There is a black marker Signature on the aluminum chassis. Anyone know who the signee is. Could it be Pete Traynor himself?

Anyway, a couple of pictures of what is inside.


----------



## Tone Chaser (Mar 2, 2014)

I had a TS-10 that I parted with last summer when I sold off a dirty dozen of solid state practice amps that were unique, or did something well. The TS-10 was a simple little tank of an amp with long flying leads to the pots. All the pots needed replacing. Deoxit did not help.

I advertised it in need of pots needing to be replaced on Kijiji and it disappeared in 15 minutes. Maybe I should have gone to the expense to fix that one, and perhaps mod it with a quarter inch speaker out.

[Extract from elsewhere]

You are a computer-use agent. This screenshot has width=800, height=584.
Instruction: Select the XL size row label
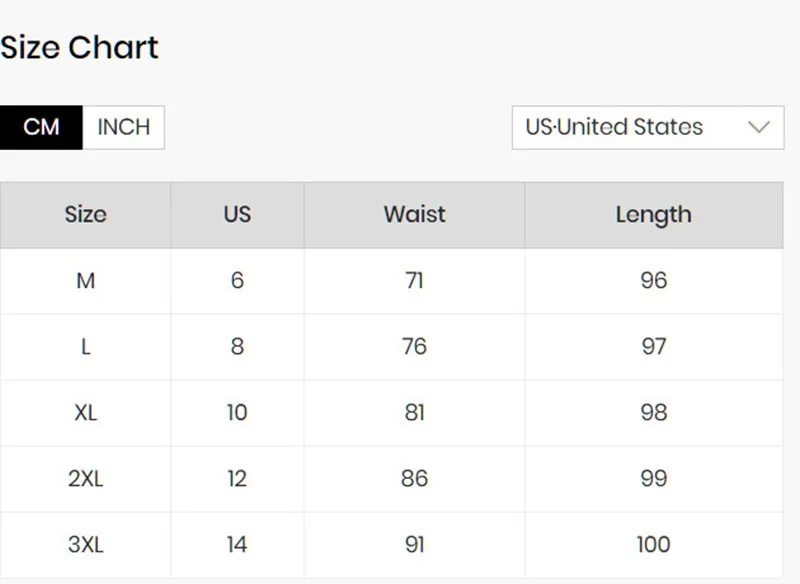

Anyway, I still had the TS-50 to tinker with.


----------



## jb welder (Sep 14, 2010)

The grounding of that line out jack was probably creating a ground loop and hum. It is already grounded physically through the chassis. Adding the black ground wire could cause a ground loop unless the jack was isolated from the chassis by using insulating washers. Perhaps it had insulated washers from the factory, they got lost, and someone solved the hum problem by clipping the black and relying on the chassis to jack sleeve connection.
Pete Traynor left the company in '76, so I don't know why he would have signed it, probably somebody working on the assembly line.


----------



## David Barber (Nov 19, 2018)

Hi Tone Chaser, 

Yes, the unsoldered black line to the Line Out is intentional, it's grounded ONLY at the circuit board end to avoid any possible loop. If you search out the schematic on the 'net, you'll see the shielding only attached at one and, and a single signal connection to that jack. I just picked one up for free, fixed it up (deoxit, resolder one of the power resisters, replaced the reverb grommets, etc.) and it will be going to a friend of mine that runs a church traveling music group.


----------